HIP is a C++ runtime API and kernel language that allows you to write portable code that can run on both AMD and NVIDIA GPUs. HIP provides a thin abstraction layer over the native GPU APIs, such as ROCm and CUDA, and allows you to leverage the existing GPU libraries and tools.
This instructor-led, live training (online or onsite) is aimed at beginner-level to intermediate-level developers who wish to use ROCm and HIP to program AMD GPUs and exploit their parallelism.
Day 1: Foundations of GPU Programming and the ROCm Platform
Morning Session
1. Welcome and Introduction
Course Overview
- Objectives and expectations
- The importance of GPU programming in high-throughput computing
Understanding the Challenge
- Limitations of CPU processing in data-intensive applications
- The need for efficient GPU-based data processing pipelines
2. Fundamentals of GPU Computing
GPU vs.
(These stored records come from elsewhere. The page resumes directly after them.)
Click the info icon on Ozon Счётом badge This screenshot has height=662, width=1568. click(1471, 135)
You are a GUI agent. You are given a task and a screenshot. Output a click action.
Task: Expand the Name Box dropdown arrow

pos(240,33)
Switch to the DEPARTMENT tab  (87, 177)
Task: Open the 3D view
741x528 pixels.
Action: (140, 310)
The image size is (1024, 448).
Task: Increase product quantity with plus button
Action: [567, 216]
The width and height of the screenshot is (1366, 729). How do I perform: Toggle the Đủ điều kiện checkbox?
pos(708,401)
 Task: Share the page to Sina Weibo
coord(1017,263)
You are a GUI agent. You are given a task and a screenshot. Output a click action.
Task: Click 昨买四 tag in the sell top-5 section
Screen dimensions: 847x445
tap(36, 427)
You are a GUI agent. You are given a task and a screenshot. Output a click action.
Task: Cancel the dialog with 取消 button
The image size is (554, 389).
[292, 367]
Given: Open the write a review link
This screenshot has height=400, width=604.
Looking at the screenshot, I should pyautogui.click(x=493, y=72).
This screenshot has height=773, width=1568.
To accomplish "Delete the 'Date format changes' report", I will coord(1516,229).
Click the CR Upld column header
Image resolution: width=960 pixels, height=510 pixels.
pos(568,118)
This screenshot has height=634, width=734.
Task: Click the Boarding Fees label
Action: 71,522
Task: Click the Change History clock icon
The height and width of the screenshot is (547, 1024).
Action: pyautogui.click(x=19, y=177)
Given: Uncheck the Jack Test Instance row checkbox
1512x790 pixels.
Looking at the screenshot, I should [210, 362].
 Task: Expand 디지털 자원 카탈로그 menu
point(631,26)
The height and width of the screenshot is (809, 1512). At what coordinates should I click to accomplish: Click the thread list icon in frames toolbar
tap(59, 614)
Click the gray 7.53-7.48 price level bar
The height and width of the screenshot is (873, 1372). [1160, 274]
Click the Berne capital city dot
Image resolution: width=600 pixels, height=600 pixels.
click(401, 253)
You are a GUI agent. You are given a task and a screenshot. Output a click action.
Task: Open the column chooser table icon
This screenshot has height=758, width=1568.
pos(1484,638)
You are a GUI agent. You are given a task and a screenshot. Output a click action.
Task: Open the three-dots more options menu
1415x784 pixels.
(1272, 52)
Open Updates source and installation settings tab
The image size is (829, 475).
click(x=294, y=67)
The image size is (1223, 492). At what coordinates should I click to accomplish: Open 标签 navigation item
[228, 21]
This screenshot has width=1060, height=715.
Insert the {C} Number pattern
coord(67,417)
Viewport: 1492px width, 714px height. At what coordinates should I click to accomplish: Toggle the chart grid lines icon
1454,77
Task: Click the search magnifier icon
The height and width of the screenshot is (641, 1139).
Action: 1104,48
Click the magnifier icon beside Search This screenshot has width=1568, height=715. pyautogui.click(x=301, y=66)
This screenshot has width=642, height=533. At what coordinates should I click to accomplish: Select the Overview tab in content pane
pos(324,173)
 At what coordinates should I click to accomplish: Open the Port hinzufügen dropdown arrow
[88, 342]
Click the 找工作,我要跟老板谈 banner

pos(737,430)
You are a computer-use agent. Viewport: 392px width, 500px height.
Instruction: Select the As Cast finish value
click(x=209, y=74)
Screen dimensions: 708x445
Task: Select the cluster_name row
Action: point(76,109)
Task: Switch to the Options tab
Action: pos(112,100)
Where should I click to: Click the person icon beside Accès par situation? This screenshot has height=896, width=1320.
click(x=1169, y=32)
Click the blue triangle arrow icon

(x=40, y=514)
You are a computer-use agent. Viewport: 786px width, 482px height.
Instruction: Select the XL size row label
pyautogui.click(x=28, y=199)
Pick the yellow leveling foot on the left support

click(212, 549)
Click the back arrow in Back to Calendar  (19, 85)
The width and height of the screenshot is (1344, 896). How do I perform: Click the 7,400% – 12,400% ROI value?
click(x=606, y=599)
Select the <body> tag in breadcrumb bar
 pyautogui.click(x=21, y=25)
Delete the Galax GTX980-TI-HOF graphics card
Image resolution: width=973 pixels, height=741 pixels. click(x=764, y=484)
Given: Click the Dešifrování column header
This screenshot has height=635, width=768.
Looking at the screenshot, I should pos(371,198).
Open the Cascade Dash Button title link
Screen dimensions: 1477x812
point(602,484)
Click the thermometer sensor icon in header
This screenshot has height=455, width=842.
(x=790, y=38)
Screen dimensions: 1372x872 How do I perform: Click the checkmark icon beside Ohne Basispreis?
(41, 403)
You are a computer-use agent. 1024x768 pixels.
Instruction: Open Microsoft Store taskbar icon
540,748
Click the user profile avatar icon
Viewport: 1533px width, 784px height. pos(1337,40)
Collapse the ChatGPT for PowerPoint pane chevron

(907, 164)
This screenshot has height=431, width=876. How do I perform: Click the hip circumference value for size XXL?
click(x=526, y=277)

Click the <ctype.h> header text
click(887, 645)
CPU Architecture
- Exploring parallelism: GPU architecture deep dive
- Differences between SIMD and SIMT execution models
AMD GPU Architecture
- Overview of AMD's GPU hardware
- Memory hierarchy: global, shared, local, and constant memory
3. Core Concepts in GPU Programming
Thread Hierarchy
- Threads, warps (wavefronts), and blocks
- Organizing grids and blocks for optimal performance
SIMT Execution Model
- Single Instruction, Multiple Threads paradigm explained
Directive-Based Programming Models
- Introduction to OpenMP and OpenACC for GPU programming
Morning Exercise
Exercise 1: Exploring GPU Capabilities
- Write a program to query and display GPU device properties
- Analyze hardware capabilities and limitations
Afternoon Session
4. Setting Up the Development Environment
Installing ROCm and HIP on Linux
- System requirements and installation steps
- Verifying the installation
Configuring Development Tools
- Setting up compilers, debuggers, and profilers
- Integrating ROCm and HIP with Visual Studio Code
5. Writing Your First HIP Program
Hello, GPU World!
- Understanding the structure of a HIP program
- Writing and executing a simple kernel
- Compilation and execution process
6. Understanding Thread Hierarchies
Modifying Kernels
- Accessing thread and block indices within kernels
- Experimenting with different grid and block dimensions
Afternoon Exercise
Exercise 2: Vector Addition
- Implement vector addition on the GPU using HIP
- Compare performance with a CPU implementation
Evening Wrap-Up
Recap of Key Concepts
Q&A Session
Day 2: Advanced HIP Programming and Debugging Techniques
Morning Session
1. Deep Dive into HIP Programming
Memory Management in HIP
- Allocating and freeing device memory (hipMalloc, hipFree)
- Data transfer between host and device (hipMemcpy)
- Introduction to Unified Memory
Synchronization and Execution Control
- Thread coordination with __syncthreads()
- Understanding memory consistency and memory fences
2. Debugging HIP Applications
Common Errors and Bugs
- Identifying typical issues in GPU programming
Debugging Tools in ROCm
- Using rocgdb for kernel debugging
- Setting breakpoints and inspecting variables
Best Practices in Debugging
- Strategies for efficient debugging
- Interpreting error messages and fixing bugs
Morning Exercise
Exercise 3: Debugging Practice
- Introduce intentional bugs in a HIP program
- Use debugging tools to identify and fix the issues
Afternoon Session
3. Leveraging ROCm Libraries
Overview of ROCm Math Libraries
- Utilizing rocBLAS, rocFFT, and others for complex computations
Collective Communication with RCCL
- Introduction to RCCL (Radeon Collective Communication Library)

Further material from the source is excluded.